Douglas Murray, the libertarian par excellence and defender of free speech, wrote in The Times to criticise one of the course’s lecturers, Peter Neumann, for allegedly suggesting that “far right” commentators such as Murray should be de-platformed. As with Stanley, it was Murray’s right to speak out if what was said during the course offended him. And I agree with him, cancelling is wrong. In the West, it has been used for decades as a tool by the right to silence dissidence from the left in a far more pervasive way than we are seeing today. From the McCarthy era in the US, to the suppression of the miners’ strike in the UK, the examples abound.

And yet, in a remarkably flexible twist of logic, Murray wrote in the same article that KCL should “suspend Neumann to clean up this mess”. Free speech, so it would seem, is not for those who hold an opinion contrary to Murray’s. When the right claims to defend free speech, what they are really defending is the privilege of that group to say and do as it pleases, with impunity. The rest of us had better keep quiet.

On 16 January, a week after Stanley’s article was published, the Security Minister Tom Tugendhat ordered an internal review into the way the Home Office uses external courses.
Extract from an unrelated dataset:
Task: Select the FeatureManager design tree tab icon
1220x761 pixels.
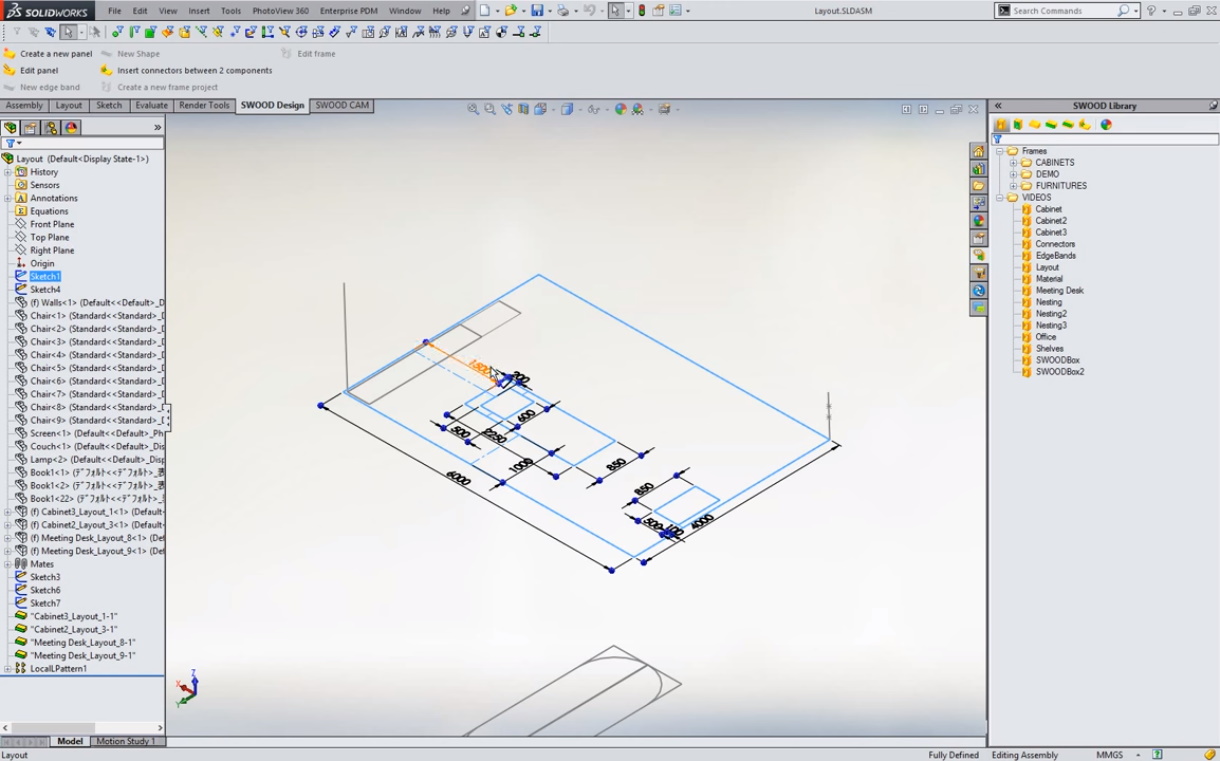Action: [x=10, y=128]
A swift victory for BICOM. As mentioned, the goal of spin is to take the facts and present them as believable but inaccurate narratives to achieve a desirable political effect. In a week, BICOM had done this using little other than its connections and an article published on its journal.

The article’s content had reached hundreds of thousands of people in Britain and finally triggered a response in Westminster. The intermediaries, from GB News to The Times, got their pound of flesh too: Stanley’s article was valuable ammunition for the culture war that is polarising our society. Although, for BICOM, this is only a partial victory; a full victory in this case would mean the government cancelling external academic courses for civil servants altogether over their perceived ‘weakness’ on Israel and Hamas. This must not be allowed to happen. The most dangerous thing academia is guilty of is showing people how to think for themselves.

This case is illustrative of the way propaganda works in our country and, though we know it to be everywhere, it sometimes takes a second look to recognise the believable lies. The only successful propaganda, after all, is the one we are not aware of. To quote Orwell once more, “Political language is designed to make lies sound truthful, and to give an appearance of solidity to pure wind.”

Cases such as this are happening every day. The lobbying industry in Britain is worth billions of pounds; its companies operate beyond public scrutiny and employ thousands of professionals who spend a good deal of time thinking of clever ways to influence public opinion. Unlike “wokeness”, or academic courses, this is a genuine threat to our democracy. More transparency is needed in this sector, as well as tougher rules on political finance. We cannot change any of this overnight, but we can immunise ourselves against the barrage of partisan information by taking that second look, considering opinions other than our own, and always thinking for ourselves.